• _Objective_: Return the rows below word for word, leaving out the pictures.

• _Dataset records_:
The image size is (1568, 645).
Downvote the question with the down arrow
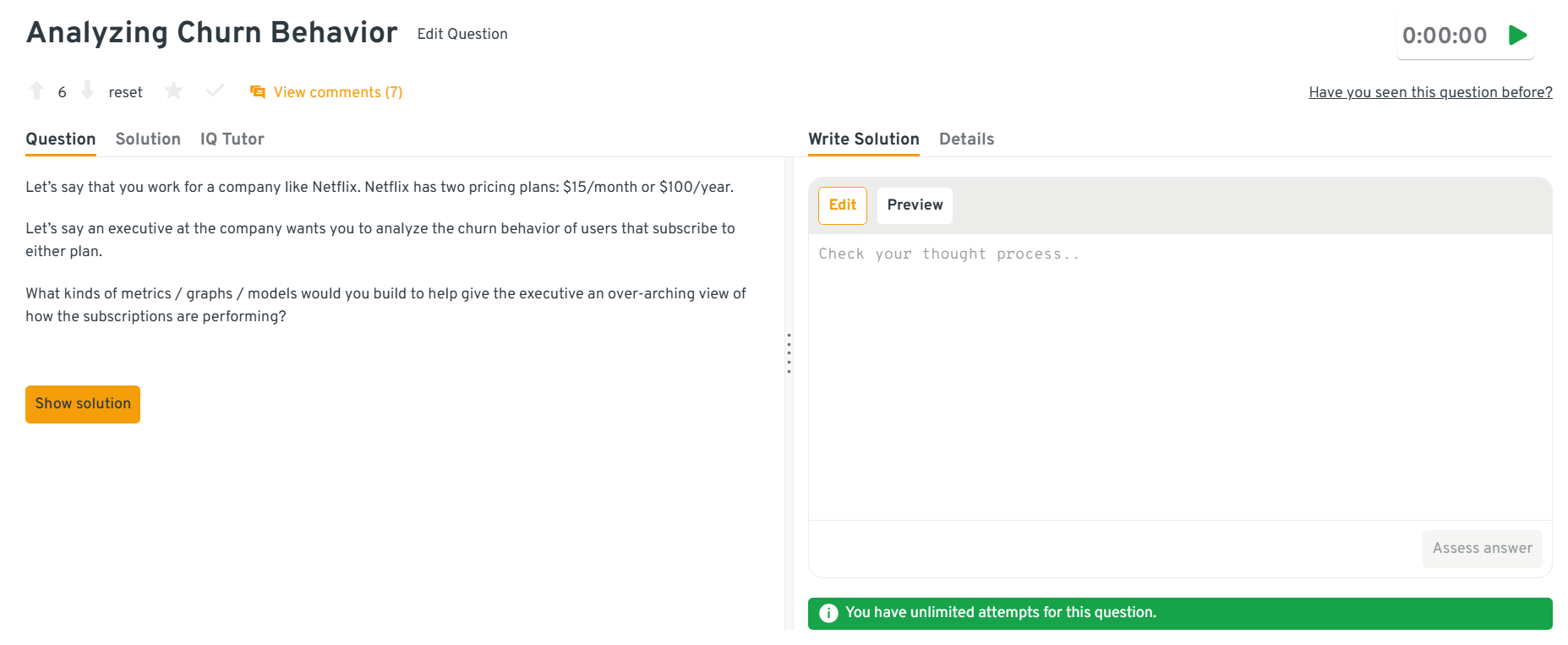tap(87, 90)
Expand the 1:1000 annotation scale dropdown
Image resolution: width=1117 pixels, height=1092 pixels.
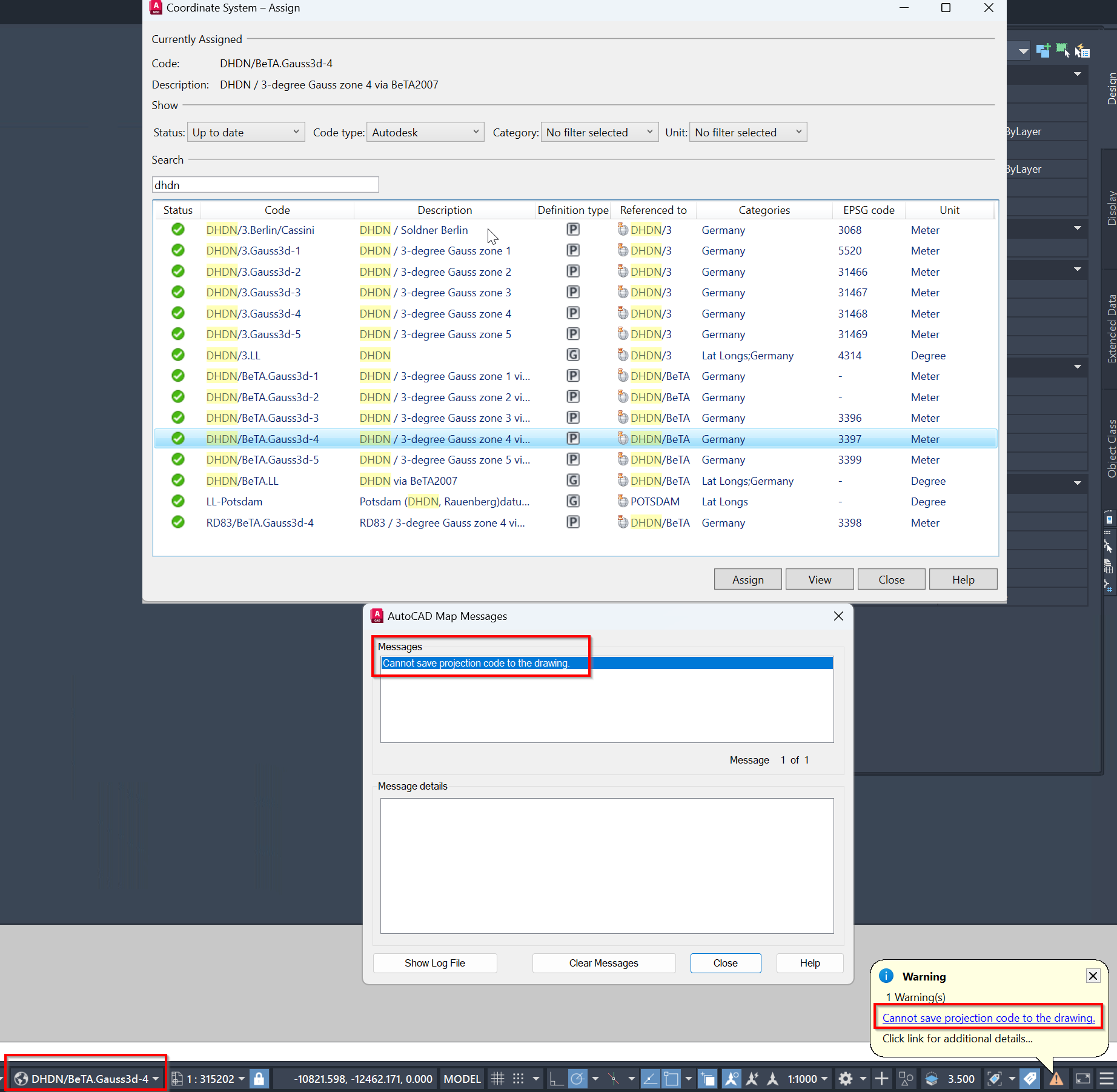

• _Answer to this task_:
The image size is (1568, 645).
Downvote the question with the down arrow
tap(87, 90)
Expand the 1:1000 annotation scale dropdown
Image resolution: width=1117 pixels, height=1092 pixels.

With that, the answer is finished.